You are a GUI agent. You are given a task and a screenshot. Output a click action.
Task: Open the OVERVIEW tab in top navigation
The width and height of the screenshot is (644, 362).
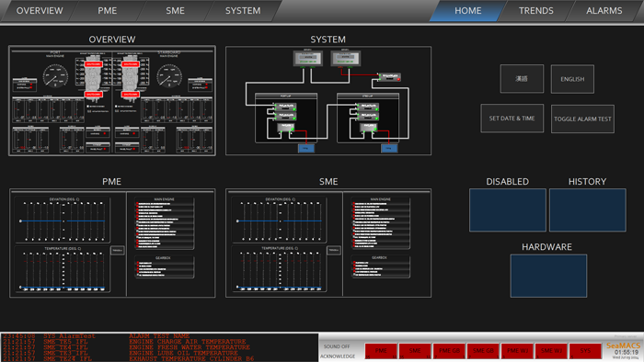click(x=40, y=11)
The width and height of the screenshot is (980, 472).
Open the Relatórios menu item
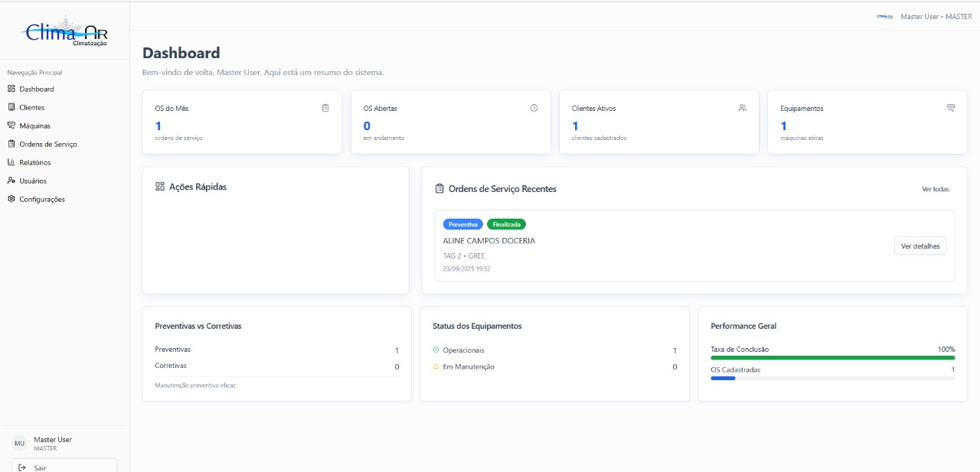(x=35, y=163)
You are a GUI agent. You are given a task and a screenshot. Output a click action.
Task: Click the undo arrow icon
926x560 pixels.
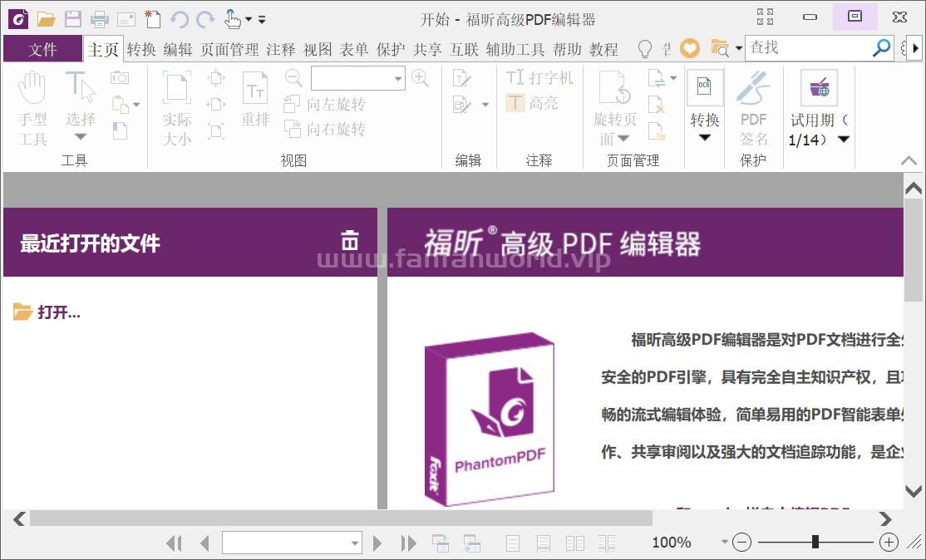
____
◆ How to complete this task:
Find the line with "The width and height of the screenshot is (980, 472).". Reproduce it and every line after it through the last line above exactly, leaving out the pictures.

◆ Exercise response:
The width and height of the screenshot is (980, 472).
Open the Relatórios menu item
(x=35, y=163)
You are a GUI agent. You are given a task and a screenshot. Output a click action.
Task: Click the undo arrow icon
926x560 pixels.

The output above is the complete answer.